If it sounds futuristic, then that’s what it is — a peek into the next century by theoretical physicist Michio Kaku. In his new book Physics of the Future, Kaku talks about technologies that will change humanity. Despite Hollywood movies and doomsday sayers, Kaku portrays an optimistic picture. The underlying message is: Machines will come; we will have to embrace them, not resist their supremacy. Artificial intelligence will get smarter, but we will co-exist with it by ‘enhancing’ or upgrading ourselves and by making it human-friendly.

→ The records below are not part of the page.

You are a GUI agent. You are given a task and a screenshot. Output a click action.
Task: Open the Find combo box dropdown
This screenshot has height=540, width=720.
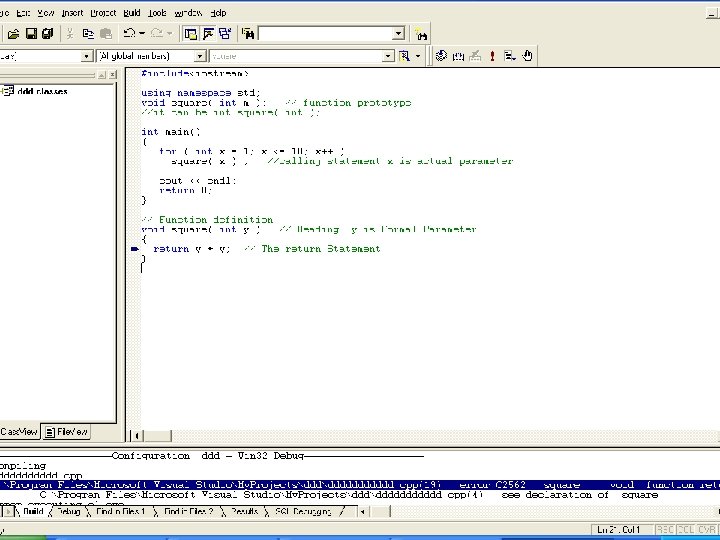tap(398, 34)
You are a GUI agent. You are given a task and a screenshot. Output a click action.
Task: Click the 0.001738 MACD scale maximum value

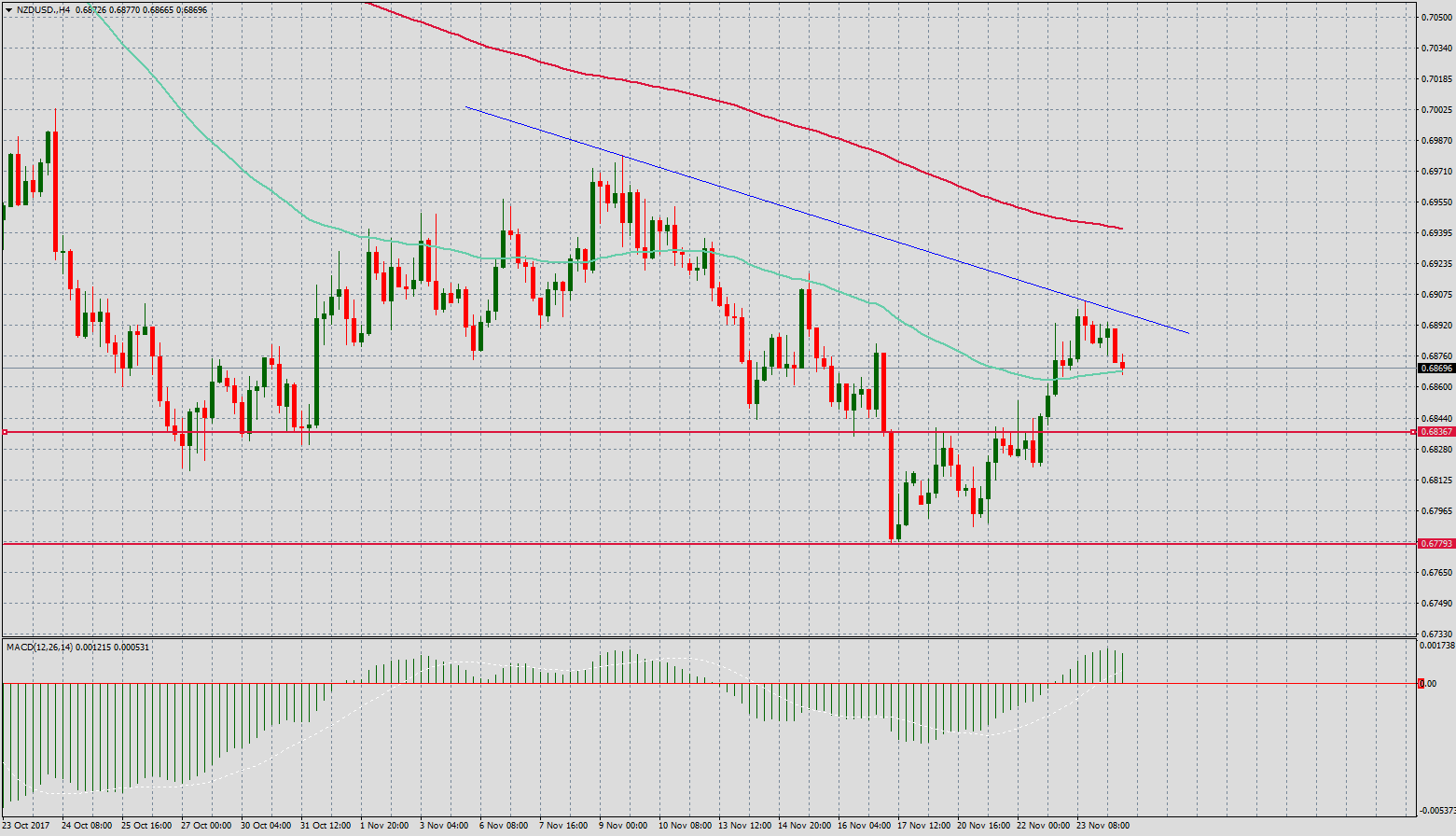point(1436,645)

As a scientist who regularly presents TV shows and hosts a radio programme, Kaku, a professor at the City University of New York, says he gets a ringside view of what scientists are inventing. A lot of what he predicts about the near (present to 2030) and mid-century (2030 to 2070) future is similar to what other futurists, including Ray Kurzweil, have said — augmented reality (where information is fed directly to our retina), or robots (robolawyers or robosurgeons), or molecular medicines (nano rods that move in the bloodstream using magnetism). It is while talking about the far future — 2070 to 2100 — that he takes us on a provocative and freewheeling adventure.